Thursday, December 24, 2009

A Transition from Art Curators to Cultural Urbanists

Following on a recent reminder of how competitive finding an academic position can turn out to be, I wonder if there are options for taking up a position in between the fields of art, academia, and cities. Just as curators have emerged on the interface between art worlds and their social environments with institutionalization quickly following suit of their emergence as a distinct social role, perhaps urbanists that seek to mediate culture and cities might be able to perform the same transition in the uncertain terrain of emergent institutionalization of novel social roles. Largely, it must have been a de facto legitimization of curators' functions as art exhibitions have received social, economic and urban functions previously unforseen by art historians. As art history has entered the period of its theoretical crisis, dating to around thirty years ago, it seems that the field of art became ripe for a kind of transition that the agency of curators as power brokers has only sped up. Similarly, I assume the coming end of social theory as we know it, not unlike the withering of art theory, readies the larger social field of cities for a new breed of cultural power brokers that might find in urbanists their embodiment.

Monday, December 14, 2009

Between a Twit Posting and a Page-Length Blog

With the re-twit and facebook-on buttons slowly becoming an accepted part of our Internet experience, it does appear that a new space of reflection and writing has opened up that bridges the direct access to a link's referred web page and a one-liner message that only ever stays with us as we page newspapers through, scroll down the instantly updated blog-roll walls and scan twitter collections of concise news. It is like plugging the excitement of what captures imagination in an article into a tool that keeps the mental side-page note jottings written down, even if in a provisional blog format. It seems that what makes news novel cannot be merely captured in their factual content alone but requires reaching out to the similar moments of abrupt change, shifting circumstances, and unexpected constellations that in a flowing narrative form still wait for brief tags that would pull the outlines of a possible argument from the closely related to the subject matter accounts of authors who put feature articles together. It is not just the brevity but also the possibility to take comparative scope into account that does turn blog writing into a distinctive genre that can build on wikipedia articles. on-line magazines, and internet newspapers.

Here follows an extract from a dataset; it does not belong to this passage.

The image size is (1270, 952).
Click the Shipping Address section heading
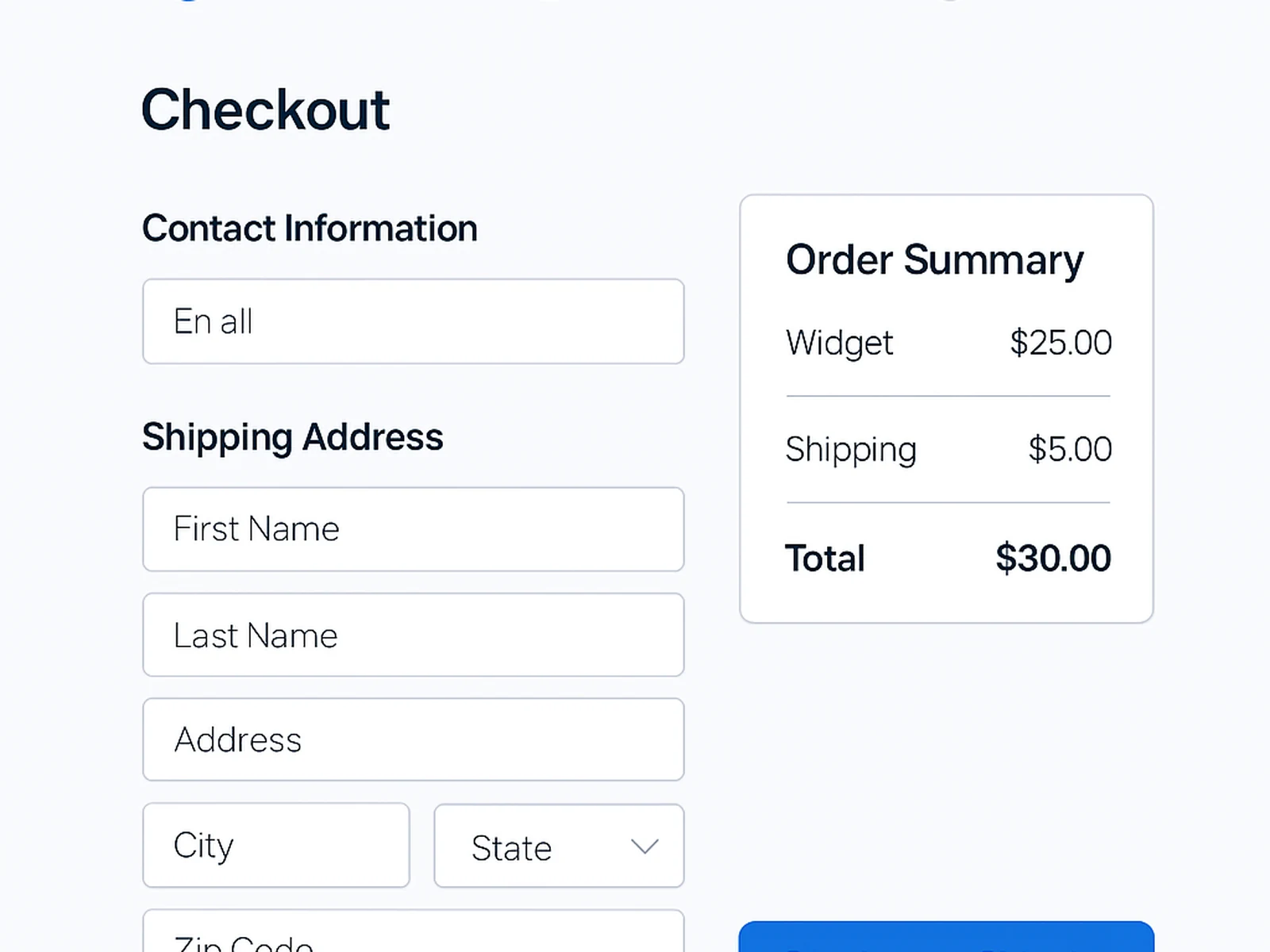(x=293, y=437)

Discovering the Inner Man without Qualities

Capturing the moment in words is never easy. It is especially so when an uncertain moment is upon someone. I am not sure how much difference does it make when this someone is me. This indifferent difference must be due to the impact that the idea behind Musil's book The Man without Qualities has on its attentive reader who cannot but laugh at its occasional estranged descriptions of human foibles, or at occasional tender contourings of the qualities of the place and age it was written in. Not that anyone can vouchsafe how much difference or similarity there is between here and now and then and there. Wherever and whenever the former are. In other words, as Musil apparently takes the notion of qualitieslessness to a degree of theoretical lucidity all the while staying within the confines of novel as a genre, the novel becomes a thing whose qualities gain foothold if only in the field of imagination and attention of its occasional readers. The background to this consideration is, of course, Joyce's Ulysses that with a more or less elitist bent sets the standards of what counts as worldwide recognized literary genius. With the barriers of translations, translatability, and unequal paces of linguistic development, since it seems that English went through far more many transformations and changes than German did, the masterworks from the interwar margins of Europe still seem to be clamouring for attention globally. Even more so is the fate of even more marginal peoples and places. Which makes me think of whether the in-between world of post-Hapsburg literature and memory can be instructive of strategies for overcoming global marginality of language, geography or culture.

Sunday, December 06, 2009

From Parisian Arcades to Everyday Life via Cultural Capitals

Walter Benjamin's collection of disparate citations and comments that was brought together under the title of Passages- or, better known as, Arcades-Project opens with a common-place description of Parisian arcades that he cites from a city guide from mid-nineteenth century. What catches Benjamin's attention is the names of the shops and establishments brought under the roof of the then novel form of urban space, that of arcades. Overwhelmingly, as he remarks, these names brought famous operetta plays of these days to mind with their frivolous, exotic and seductive titles. Just as, later on, Benjamin's work on shopping arcades in Paris was taken to be paradigmatic for research on different kinds of space, themselves compared to these arcades, one could follow Benjamin's associative lead to make a connection between these original spaces and Parisian operettas. Notably, Kracauer saw operettas as a genre paradigmatic of the epoch and the city, Paris, where they were created and have exerted their influence, not least on the imagination of the everyday life that the practices of these first shopping malls corroborate. To this day, European shopping malls, such as one built in 2004 in Weimar, Germany, bear a heavy cultural imprint of collective imaginary that they represent in their fusion of coffee-houses, decorative interiors, and cultural references, located, ironically, in the super-structure of that building.